Главная страница » Публикации » Что такое китайский этос? Часть первая.
| |

Что такое китайский этос? Часть первая.

Владимир Малявин

            В печать отдана моя новая книга под названием «Китайский этос, или Дар покоя». Предлагаю читателям сайта ознакомиться с фрагментами из нее. Первая серия публикаций относится к предисловию.

                                                        В.М.

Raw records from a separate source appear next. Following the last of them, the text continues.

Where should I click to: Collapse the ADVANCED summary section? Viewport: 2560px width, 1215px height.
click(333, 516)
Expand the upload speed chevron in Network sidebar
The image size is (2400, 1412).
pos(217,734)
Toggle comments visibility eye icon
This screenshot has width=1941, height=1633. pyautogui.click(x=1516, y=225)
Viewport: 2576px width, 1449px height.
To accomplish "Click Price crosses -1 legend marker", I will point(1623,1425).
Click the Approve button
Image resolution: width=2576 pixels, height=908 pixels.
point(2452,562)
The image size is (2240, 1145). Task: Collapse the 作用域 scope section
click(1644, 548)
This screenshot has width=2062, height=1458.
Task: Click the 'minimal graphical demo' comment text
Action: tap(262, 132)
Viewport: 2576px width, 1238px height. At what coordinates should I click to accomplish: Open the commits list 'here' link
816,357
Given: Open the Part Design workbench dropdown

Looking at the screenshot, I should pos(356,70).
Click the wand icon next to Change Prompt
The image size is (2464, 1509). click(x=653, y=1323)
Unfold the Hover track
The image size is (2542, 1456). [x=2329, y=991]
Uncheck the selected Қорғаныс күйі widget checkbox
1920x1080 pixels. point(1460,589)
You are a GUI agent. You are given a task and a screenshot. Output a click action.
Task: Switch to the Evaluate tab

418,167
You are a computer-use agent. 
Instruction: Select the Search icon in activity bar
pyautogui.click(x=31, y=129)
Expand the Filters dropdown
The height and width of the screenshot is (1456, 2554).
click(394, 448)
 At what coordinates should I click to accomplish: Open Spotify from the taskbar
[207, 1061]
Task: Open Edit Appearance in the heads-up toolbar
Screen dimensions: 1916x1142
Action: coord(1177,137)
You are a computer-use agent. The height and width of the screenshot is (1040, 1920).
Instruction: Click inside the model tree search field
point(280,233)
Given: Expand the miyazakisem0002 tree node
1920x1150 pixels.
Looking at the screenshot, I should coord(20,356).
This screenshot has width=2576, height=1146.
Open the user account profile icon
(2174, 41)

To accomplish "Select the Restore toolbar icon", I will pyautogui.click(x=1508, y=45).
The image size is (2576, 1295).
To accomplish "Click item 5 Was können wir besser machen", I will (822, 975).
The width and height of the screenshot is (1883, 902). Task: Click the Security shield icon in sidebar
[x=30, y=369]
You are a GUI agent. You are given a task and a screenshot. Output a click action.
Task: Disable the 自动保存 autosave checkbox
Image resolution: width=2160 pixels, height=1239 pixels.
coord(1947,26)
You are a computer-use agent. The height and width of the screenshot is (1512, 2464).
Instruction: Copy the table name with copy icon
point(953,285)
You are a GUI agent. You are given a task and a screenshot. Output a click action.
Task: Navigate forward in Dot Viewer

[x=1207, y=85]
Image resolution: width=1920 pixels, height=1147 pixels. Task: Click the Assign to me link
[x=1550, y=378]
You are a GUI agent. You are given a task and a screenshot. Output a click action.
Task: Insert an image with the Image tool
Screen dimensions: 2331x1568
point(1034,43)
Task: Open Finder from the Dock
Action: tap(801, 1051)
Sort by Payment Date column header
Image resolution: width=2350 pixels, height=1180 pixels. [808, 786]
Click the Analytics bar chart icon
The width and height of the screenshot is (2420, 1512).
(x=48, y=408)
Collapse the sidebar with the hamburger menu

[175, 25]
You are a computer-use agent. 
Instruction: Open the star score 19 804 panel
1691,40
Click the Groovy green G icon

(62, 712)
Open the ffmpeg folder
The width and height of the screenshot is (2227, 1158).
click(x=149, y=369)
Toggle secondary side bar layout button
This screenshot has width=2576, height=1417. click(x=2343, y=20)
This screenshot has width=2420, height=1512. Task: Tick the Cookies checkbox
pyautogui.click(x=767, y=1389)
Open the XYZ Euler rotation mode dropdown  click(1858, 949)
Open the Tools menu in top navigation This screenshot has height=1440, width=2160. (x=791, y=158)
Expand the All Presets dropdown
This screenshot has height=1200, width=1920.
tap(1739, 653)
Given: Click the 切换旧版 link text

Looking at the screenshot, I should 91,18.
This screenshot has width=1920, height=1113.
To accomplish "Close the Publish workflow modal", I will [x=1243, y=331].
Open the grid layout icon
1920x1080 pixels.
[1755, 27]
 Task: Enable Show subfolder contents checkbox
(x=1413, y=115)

             Малознакомое русскому читателю греческое слово этос первоначально означало место обитания, обжитое пространство, но также удел, характер человека, божество или даже духа-хранителя. Известный фрагмент Гераклита (В119) обычно переводится так: «Характер (этос) человеку судьба». Между тем, согласно преданию, Гераклит верил, что в домашнем очаге обитают боги, и на этом основании М. Хайдеггер дал понятию этоса новое толкование: божественная реальность ближе всего человеку в том, что является наиболее обыденным, естественным в его жизни. В таком случае этос можно считать фундаментальной категорией китайской культуры, коль скоро истина для китайцев, она же Дао, или Путь всего сущего, – что может быть естественнее? – воплощается в заданности человеческого быта, в «путях человеческих», которые в меру своей стихийности, непознаваемости коренятся как раз в «небесном пути» и неотделимы от него (1). Мудрость по-китайски состоит в том, чтобы узреть, интуитивно постичь в повседневности ее небесную, неисповедимую глубину. Для этого не нужно смотреть далеко: Дао, согласно древней китайской формуле, есть то, чем люди «пользуются каждый день, а того не замечают», оно есть и условие, и смысл человеческой деятельности. Другой не менее известный китайский афоризм гласит: «Обыкновенное сознание (букв. сердце или, лучше сказать, сердечный ум) – вот Дао».
Итак, чем обыденнее, спонтаннее, естественнее наше состояние, тем ближе мы к истине. Этос есть место, где люди и боги становятся близки друг другу или, по Хайдеггеру, собираются в-месте (именно: в некоем абсолютном месте). Интересно, что даосский философ Чжуан-цзы говорит буквально то же самое: в Дао «собираются люди и духи». Согласно тому же Чжуан-цзы, мы можем быть только «вблизи» Лао, так что в истине Пути все люди – «ближние». Но легко заметить и отличие китайского взгляда от греческого. Например, писатель-моралист 17 в. Хун Цзычэн говорит: «Добродетель, озаряющая весь мир, взращивается в темном углу собственного дома». Если Гераклит говорил, в сущности, о нисхождении божественных, надмирных сил в повседневноость, то китайский автор выводит духовное совершенство из внутреннего усилия самого человека, из сокровенной глубины его сердца. Этот процесс больше напоминает естественное прорастание семени во внешний мир. Он не оставляет места чудесам, подконтролен воле и разуму самого человека. Еще неизвестно, как будут вести себя непостижимые для смертных боги в очаге Гераклита. Идеал же Хун Цзычэна органически вызревает как раз в этосе, т.е. в месте обитания людей или, точнее, в пространстве человеческого сердца. Именно поэтому назвать его «человекобожием» означало бы произвольно перенести на китайскую почву западный дуализм духа и материи, идеи и вещи.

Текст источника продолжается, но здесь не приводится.